На седьмом небе | страница 24
Бездна глотает меня.
Я провожаю Кэрри до дома, довожу до самой двери, и она предлагает чай. Я не могу, говорю, что пора возвращаться, но она не согласна со мной: чайник уже вскипел. Целый день на ногах, в Департаменте. Я уговариваю себя, что дело лишь в этом. Что мне не нужна его комната. Совсем не нужна.
Она уходит на кухню, а я иду дальше. По длинному коридору направо — как будто точно знаю, куда. Квадрат три на четыре. Кровать в самом центре, стол с ноутбуком, виниловые пластинки, полки с книгами, книги, книги, книги. На полу, на подоконнике, под кроватью. Как лабиринт. Беру первую попавшуюся — Бродский. Открываю любую страницу — все чуждо в доме новому жильцу — и закрываю.

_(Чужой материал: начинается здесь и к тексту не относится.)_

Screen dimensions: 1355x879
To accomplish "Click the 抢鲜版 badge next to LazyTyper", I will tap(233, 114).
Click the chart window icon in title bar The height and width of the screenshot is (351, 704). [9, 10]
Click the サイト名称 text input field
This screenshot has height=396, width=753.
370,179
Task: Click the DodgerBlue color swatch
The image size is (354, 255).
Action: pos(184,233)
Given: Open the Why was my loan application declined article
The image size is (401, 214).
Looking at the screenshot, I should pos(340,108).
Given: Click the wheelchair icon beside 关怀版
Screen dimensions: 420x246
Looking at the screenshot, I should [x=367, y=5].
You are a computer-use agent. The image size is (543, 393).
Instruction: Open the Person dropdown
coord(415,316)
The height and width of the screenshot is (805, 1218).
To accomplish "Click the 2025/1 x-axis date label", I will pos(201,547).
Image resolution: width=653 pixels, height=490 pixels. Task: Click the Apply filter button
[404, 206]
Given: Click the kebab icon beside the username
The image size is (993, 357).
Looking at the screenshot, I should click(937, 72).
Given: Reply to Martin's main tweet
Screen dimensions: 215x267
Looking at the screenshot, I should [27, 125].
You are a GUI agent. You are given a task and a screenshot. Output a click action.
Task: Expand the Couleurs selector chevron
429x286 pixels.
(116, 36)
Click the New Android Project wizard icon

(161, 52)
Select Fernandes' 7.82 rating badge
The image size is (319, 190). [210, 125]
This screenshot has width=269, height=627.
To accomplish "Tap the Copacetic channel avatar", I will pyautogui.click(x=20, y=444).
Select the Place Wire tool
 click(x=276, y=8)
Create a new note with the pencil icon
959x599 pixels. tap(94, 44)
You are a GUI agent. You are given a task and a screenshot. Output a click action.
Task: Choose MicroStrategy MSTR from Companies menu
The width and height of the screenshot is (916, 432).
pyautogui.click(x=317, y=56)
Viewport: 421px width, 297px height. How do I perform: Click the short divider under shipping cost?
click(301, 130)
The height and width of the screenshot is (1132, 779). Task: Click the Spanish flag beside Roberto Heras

Здесь все хранит его присутствие, как будто он все еще жив.
— С молоком или без? — она появляется прямо за мной и протягивает две чашки. Я беру без.
Возвращаюсь домой уже за полночь. Света во всем доме нет — я никого не предупредил. Может, и к лучшему. Лоусон ждет меня прямо у входа. Я почти убрал ключи от машины в карман, но промазал — они летят точно в грязь.
— Привет, Хэнк.
Он подходит и поднимает их.
— Где ты был, Коннор?
— Ездил по городу. Объехал все улицы, собрал всех собак, которых нашел, и развез в приюты. Нашел кошку домой. Кэрри еще не знает.
Он смотрит во все стороны, но только не на меня.
— А ты сам… как?
Меня едва ли хватает на вопрос, когда его ответ:
— Ничего.
становится последней каплей. Потому что это огромное и жирное Ничего, которое тянет в самую середину темного леса и там сжирает. Которое пьет и съедает тебя целиком. Ты веришь в обратное всем своим сердцем, но оно вот-вот остановится этим сраным Ничем. Внутри его тела сотни тонн Пустоты. Я бы напился, чтобы поверить в другое. В то, что однажды увижу его где-то помимо собственных снов. Или в свою правоту. В то, что призраки не становятся чьим-то кошмаром, их лучше ловить.
В откровение Коннора я не поверю ни за что, потому что он достает сигарету и курит.
— Ничего, — говорит, — ничего, ничего, ничего…
На похороны его я прихожу, хоть и не приглашен. Там говорят хорошие вещи.
Гэвин Рид: Мы были друзьями, еще с академии. Коннор готов был бросаться под пули за нас. Он всегда был таким…
Хлоя: Я его давно знала, но мы с ним почти не общались. Он меня… напугал. Еще в академии Перкинс направил на него пистолет, а он сломал ему руку. С этого все и началось. А так мы никогда не разговаривали…
Я подхожу к тумбе и протягиваю листы с их играми. Смотрю на гроб, словно взываю к судье — Коннор удивленно выглядывает из-под цветов.